▸ Excerpted data
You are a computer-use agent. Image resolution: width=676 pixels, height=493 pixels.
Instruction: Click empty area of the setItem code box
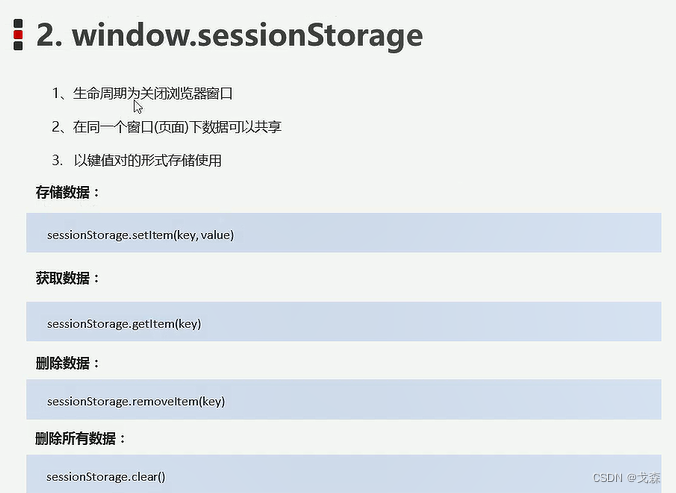click(x=448, y=233)
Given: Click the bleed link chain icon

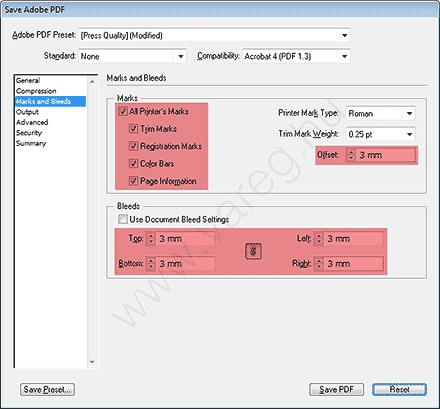Looking at the screenshot, I should (x=253, y=251).
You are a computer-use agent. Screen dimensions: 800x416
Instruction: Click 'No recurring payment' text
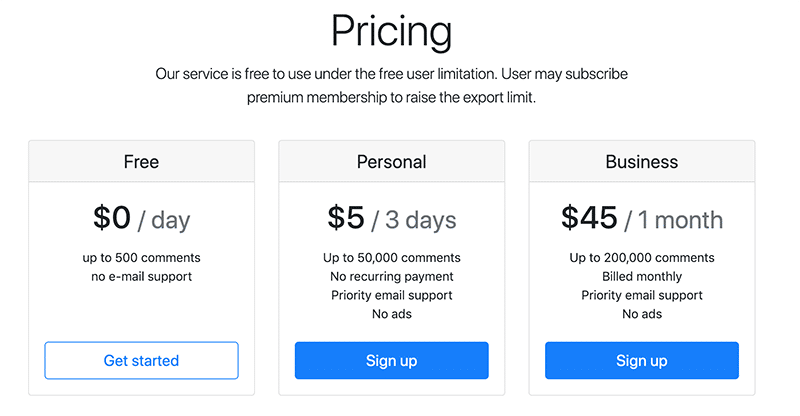391,276
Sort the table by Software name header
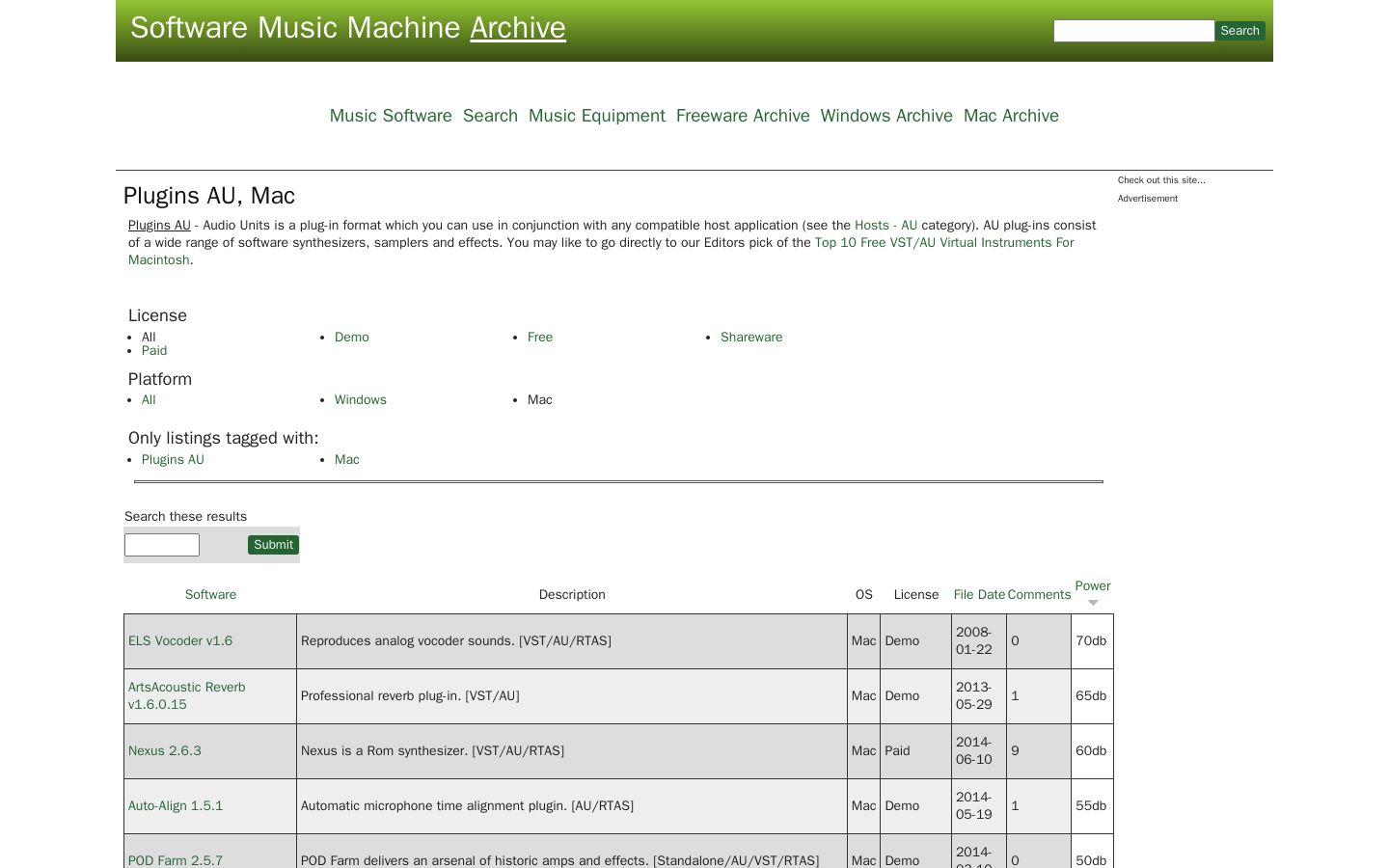This screenshot has width=1389, height=868. (x=210, y=595)
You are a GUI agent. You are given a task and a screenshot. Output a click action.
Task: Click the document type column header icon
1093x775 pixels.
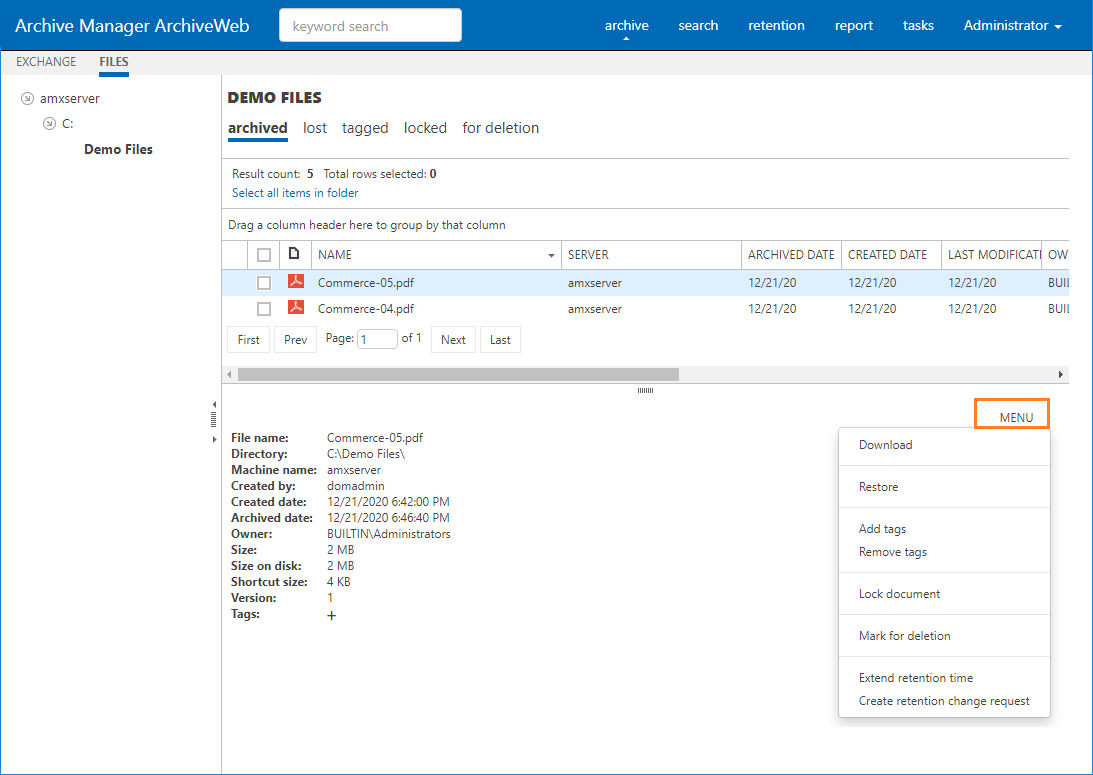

▸ Task to carry out
Pull every line that holds the string "computer" out of the records.

▸ Response box
You are a computer-use agent. Image resolution: width=676 pixels, height=493 pixels.
You are a computer-use agent. Screen dimensions: 800x416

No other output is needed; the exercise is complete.